- _Extracted text_
◇ ◇ ◇ ◇

When he died of skin cancer on September 26, 2003, his mother Edna, who lives in Newcastle upon Tyne, admitted that her primary reaction to his death was relief, not grief.

In the Netherlands doctors are permitted to carry out mercy killings of babies born with disabilities including severe forms of EB and spina bifida. Now a professional medical body in Britain says that society should consider “active euthanasia” here for the sickest babies.

Kennedy says she is instinctively opposed to euthanasia but after almost four decades of caring for Jonny, she believes it should be an option in some circumstances.

“Jonny actually contemplated suicide at the age of 18, unbeknown to me. But, as a mother, it was much more difficult. I remember the doctor said, ‘Just leave him at the hospital, forget about him’. But I couldn’t have done that — it wouldn’t have been in my nature. He was my responsibility. I had to deal with him,” Kennedy said.

“I never thought about euthanasia, but it did cross my husband’s mind. He offered when Jonny was little to put a pillow to his head and end the suffering. I couldn’t condone it.

“But knowing what I know now, I couldn’t in all conscience bring a child into the world who was going to suffer like that. In extremely controlled circumstances, where the baby is really suffering, it should be an option for the mother.”

Five years ago Dr Pieter Sauer, now head of paediatrics at the University Medical Centre Groningen in the Netherlands, agreed to the mercy killing of a baby boy born at the hospital with EB. The infant was in constant pain but, because his skin was so tender, his parents could not touch or lift him to offer comfort because even the most gentle contact increased the agony. They could only watch helplessly as their baby, covered from head to toe in layers of bandages, suffered. They appealed to Sauer for help and the child died at three months old.

Sauer insists the killing offered relief to the infant, his parents and hospital staff. “The parents came to me and said, ‘Please help us because this is suffering without any purpose. In no way is this in the interests of this child’,” he said.

Every day in hospitals across Britain doctors and parents are faced with fraught decisions about how far they should go to keep alive severely disabled babies. At the moment medics can offer high-tech intensive care or, if everyone agrees that it is pointless to give the infant invasive treatment that would be unlikely to succeed, the baby is fed and kept warm but allowed to pass away in their own time.

While raising the issue of euthanasia of newborns, the Royal College of Obstetricians and Gynaecologists has stopped short of specifying the level of disability which would justify it.

However, the case of Charlotte Wyatt, the severely handicapped infant whose parents fought a series of lengthy court battles to stop doctors letting her die, crystallises many of the dilemmas.

◇ ◇ ◇ ◇

- _Dataset extract_
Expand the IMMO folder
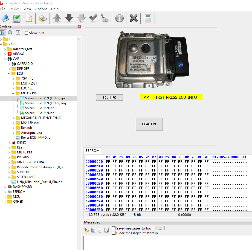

◇ ◇ ◇ ◇

- _Your instructions_
Transcribe the passage of the euthanasia article between "Sauer insists the" and "their own time.", inclusive.

- _Response to this task_
Sauer insists the killing offered relief to the infant, his parents and hospital staff. “The parents came to me and said, ‘Please help us because this is suffering without any purpose. In no way is this in the interests of this child’,” he said.

Every day in hospitals across Britain doctors and parents are faced with fraught decisions about how far they should go to keep alive severely disabled babies. At the moment medics can offer high-tech intensive care or, if everyone agrees that it is pointless to give the infant invasive treatment that would be unlikely to succeed, the baby is fed and kept warm but allowed to pass away in their own time.